Reece continued to appear deeply concerned. “If anyone had the connections to get to you, though, it would be an alpha,” he reminded the pair. “And betas go hand-in-hand with their alphas.”
“Reece, I thought you would be pro run away?”
“I’m pro run away to another country, better chances of not being found that way.”
“Reece!” Melody choked.
“I’m not sure that’s in my budget,” Darcy sighed.
Melody looked about ready to tug her hair out. “You know what’s free ninety-nine?” she said slowly, as though the problem was simply that the two were not hearing her clearly enough. “Riding off into the sunset on your hunky soul-mate.”
“You can have him if you think he’s that hunky,” Darcy laughed.
Melody snorted. “His eyes seem pretty firmly glued to you, Darce.” Her voice softened halfway through the sentence and it squeezed something inside of Darcy.
“Can we talk about something else now?” she asked.
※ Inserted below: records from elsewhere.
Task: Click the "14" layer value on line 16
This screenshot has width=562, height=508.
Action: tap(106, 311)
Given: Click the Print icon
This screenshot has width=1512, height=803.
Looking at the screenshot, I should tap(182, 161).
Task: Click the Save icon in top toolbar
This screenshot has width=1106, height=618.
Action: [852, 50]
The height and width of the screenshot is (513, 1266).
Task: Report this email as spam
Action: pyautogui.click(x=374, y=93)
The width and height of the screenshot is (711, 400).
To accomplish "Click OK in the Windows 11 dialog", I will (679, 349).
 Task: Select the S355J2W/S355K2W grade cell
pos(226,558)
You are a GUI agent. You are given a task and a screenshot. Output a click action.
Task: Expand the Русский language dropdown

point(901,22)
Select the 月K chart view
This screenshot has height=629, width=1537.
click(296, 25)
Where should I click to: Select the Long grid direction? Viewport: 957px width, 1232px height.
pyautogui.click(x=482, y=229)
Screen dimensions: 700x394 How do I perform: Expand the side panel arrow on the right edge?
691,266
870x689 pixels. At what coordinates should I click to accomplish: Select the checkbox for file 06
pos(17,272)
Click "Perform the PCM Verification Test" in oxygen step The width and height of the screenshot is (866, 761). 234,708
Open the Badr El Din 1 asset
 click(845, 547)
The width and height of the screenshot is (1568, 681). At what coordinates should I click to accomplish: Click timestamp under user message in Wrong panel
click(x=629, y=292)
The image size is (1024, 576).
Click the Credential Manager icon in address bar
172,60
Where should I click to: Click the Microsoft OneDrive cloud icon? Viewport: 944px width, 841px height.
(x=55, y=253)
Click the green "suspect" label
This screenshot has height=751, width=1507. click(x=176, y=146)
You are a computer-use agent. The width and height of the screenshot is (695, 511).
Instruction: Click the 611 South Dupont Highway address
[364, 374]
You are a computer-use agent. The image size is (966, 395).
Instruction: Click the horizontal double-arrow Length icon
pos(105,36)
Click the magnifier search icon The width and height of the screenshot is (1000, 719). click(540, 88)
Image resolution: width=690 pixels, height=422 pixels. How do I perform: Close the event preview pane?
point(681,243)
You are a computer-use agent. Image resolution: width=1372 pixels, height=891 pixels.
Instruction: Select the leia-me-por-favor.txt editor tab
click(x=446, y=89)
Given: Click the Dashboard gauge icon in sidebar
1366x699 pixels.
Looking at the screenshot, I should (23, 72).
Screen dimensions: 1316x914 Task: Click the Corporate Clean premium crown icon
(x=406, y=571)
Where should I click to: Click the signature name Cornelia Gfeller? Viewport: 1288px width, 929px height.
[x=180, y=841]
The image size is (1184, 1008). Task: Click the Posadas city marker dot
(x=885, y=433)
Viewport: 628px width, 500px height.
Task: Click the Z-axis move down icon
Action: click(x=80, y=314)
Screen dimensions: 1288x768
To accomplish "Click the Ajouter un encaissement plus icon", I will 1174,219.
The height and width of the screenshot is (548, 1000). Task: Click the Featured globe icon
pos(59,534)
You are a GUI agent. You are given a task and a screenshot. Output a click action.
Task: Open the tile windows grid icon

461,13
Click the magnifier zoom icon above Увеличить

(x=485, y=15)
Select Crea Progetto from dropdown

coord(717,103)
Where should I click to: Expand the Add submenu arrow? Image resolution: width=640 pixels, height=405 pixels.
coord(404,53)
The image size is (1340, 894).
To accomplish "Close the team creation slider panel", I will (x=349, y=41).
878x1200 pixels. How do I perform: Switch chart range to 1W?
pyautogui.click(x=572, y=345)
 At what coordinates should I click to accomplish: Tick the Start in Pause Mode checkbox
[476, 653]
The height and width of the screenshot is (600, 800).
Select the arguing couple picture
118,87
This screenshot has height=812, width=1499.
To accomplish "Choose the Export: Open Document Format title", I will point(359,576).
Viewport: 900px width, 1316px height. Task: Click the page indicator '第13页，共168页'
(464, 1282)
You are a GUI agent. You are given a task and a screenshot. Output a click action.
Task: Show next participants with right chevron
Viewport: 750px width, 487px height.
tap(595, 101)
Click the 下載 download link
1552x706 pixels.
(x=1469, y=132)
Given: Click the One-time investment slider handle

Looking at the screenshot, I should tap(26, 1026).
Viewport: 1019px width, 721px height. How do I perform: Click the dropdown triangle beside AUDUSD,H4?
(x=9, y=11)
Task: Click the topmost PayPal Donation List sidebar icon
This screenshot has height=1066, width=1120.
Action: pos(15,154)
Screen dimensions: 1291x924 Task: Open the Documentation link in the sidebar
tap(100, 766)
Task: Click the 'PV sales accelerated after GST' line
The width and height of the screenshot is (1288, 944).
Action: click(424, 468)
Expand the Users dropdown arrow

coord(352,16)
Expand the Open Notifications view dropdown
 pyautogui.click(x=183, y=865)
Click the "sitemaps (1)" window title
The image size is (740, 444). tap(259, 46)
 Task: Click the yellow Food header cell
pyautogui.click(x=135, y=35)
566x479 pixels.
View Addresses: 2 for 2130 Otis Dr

She must have looked as uncomfortable as she felt, because Melody graciously led the conversation into a story of a recent science fail she had suffered. It seemed Darcy had made it through her trial unscathed, and possibly with secret still intact. She trusted her friends, but Melody was a liability even when trying her best. She put the thought from her mind, soaking into the light-hearted jokes and storytelling. If she really was to go through with her original plan, she wouldn’t get many outings like this again.
When Darcy arrived home, an envelope was waiting for her on the dining table.
“Dad?” she called through the house. “What is this?”
Her father popped his head into the kitchen and she waved the envelope with her name written on the front.
“Oh, I don’t know,” he said with a frown. “I thought you would. It was hand-delivered by alpha Marshall.”
Marshall was next in line to be their pack’s alpha. Darcy would be his assistant once she graduated. They had never spoken directly to each other, but he was always polite to everyone in the pack. Darcy had a good feeling about him. That feeling didn’t give her any clue as to why he would be delivering a letter to her personally. She peeled the triangle open and a piece of card slipped out.
At the top, in giant, brightly-coloured letters, was the word PARTY.